Creating audio browsable Web content has become the
focus of intensive research efforts by industrial enterprises
(e.g., IBM) and standardization organizations (e.g., W3C).
New markup languages, such as VoiceXML [9], SALT [8] and
XHTML+Voice [11], and new voice browser systems, such
as IBM’sWebSphere Voice Server, have emerged to facilitate
the creation, publishing, and exchange of audio browsable
Web content. However, adapting to voice browser technology
still remains a significant burden for many Web content
providers. Furthermore, while current screen readers and
voice browsers are useful for reading HTML documents, they
impose significant overhead on users.
HearSay Architecture
The architecture of the HearSay voice browser is shown in
Figure 1. It includes three basic components: the Browser
Object Interface, the Content Analyzer, and the Interface
Manager. The Browser Object Interface1 fetches pages from
Web servers. Special features include automatic form fillouts
and retrieval of pages pointed to by navigable links
that require execution of JavaScript.
The Content Analyzer partitions an input Web page into
a logical structure of segments containing related content
elements by analyzing the page’s structure and content. The
output of the Content Analyzer is a partition tree of the
content in the input page.
Content Analysis
Here we describe the content analysis algorithm that HearSay
uses to partition a Web page into semantically related segments.
It is based on our previous work on structural and
semantic analysis of Web content [24, 29, 25, 26]. Content
analysis (see [24] for details) is based upon the observation
that semantically related items in content-rich Web pages
exhibit consistency in presentation style and spatial locality.

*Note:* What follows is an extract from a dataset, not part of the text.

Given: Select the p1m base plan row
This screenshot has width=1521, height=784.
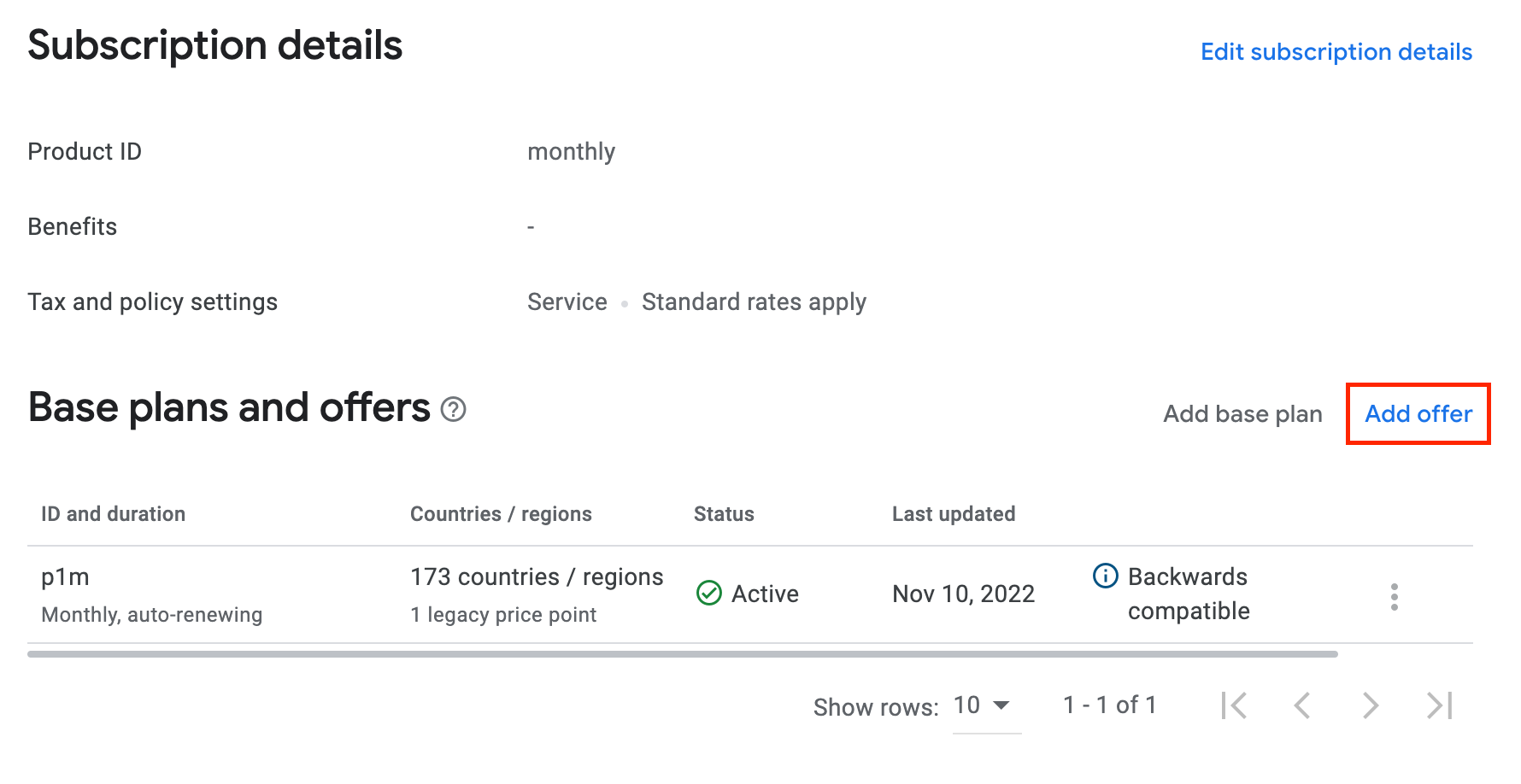Looking at the screenshot, I should (x=750, y=594).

Exploiting this observation, a pattern mining algorithm
working bottom-up on the DOM tree of a Web page aggregates
related content in subtrees. Briefly, the algorithm initially
assigns types, reflecting similarities in structural presentation,
to leaf nodes in the DOM tree and subsequently
restructures the tree bottom-up using pattern mining on
type sequences. The DOM tree fragment for the page in
Figure 2(a) is shown in Figure 3(a). The type of a leaf node
is the concatenation of HTML tags on the root-to-leaf path
and that of an internal node (or partition) is composed from
the types of its child nodes. In the restructured tree, known
also as the partition tree, there are three classes of partition:
(i) group - which encapsulates repeating patterns in
its immediate children type sequence, (ii) pattern - which
captures each individual occurrence of the repeat, or (iii)
block - when it is neither group nor pattern. Intuitively the
subtree of a group node denotes homogenous content consisting
of semantically related items. For example, observe
how all the headline news in the central part in Figure 2(a)
are rooted under the group node in the partition tree. The
leaf nodes of the partition tree correspond to the leaf nodes
in the original DOM tree and have content associated with
them. The partition tree resulting from structural analysis
of the DOM in Figure 3(a) is shown Figure 3(b). The
partition tree represents a logical organization of the page’s
content.
Breadth-First and Depth-First Navigation
In BFN, all the child partitions in a partition are presented
to the user, who then selects one for further browsing. This
strategy is straightforward and gives users an overview of the
available selections from which they can choose. However,
if a partition has many children, it can be hard for a user to
listen to and remember all the browsing choices. Consider
the category news section of the New York Times shown in
Figure 4(a). The partition tree of this particular section is
shown in Figure 4(b). There are in fact 20 child partitions
of this partition, too many for the user to remember [23].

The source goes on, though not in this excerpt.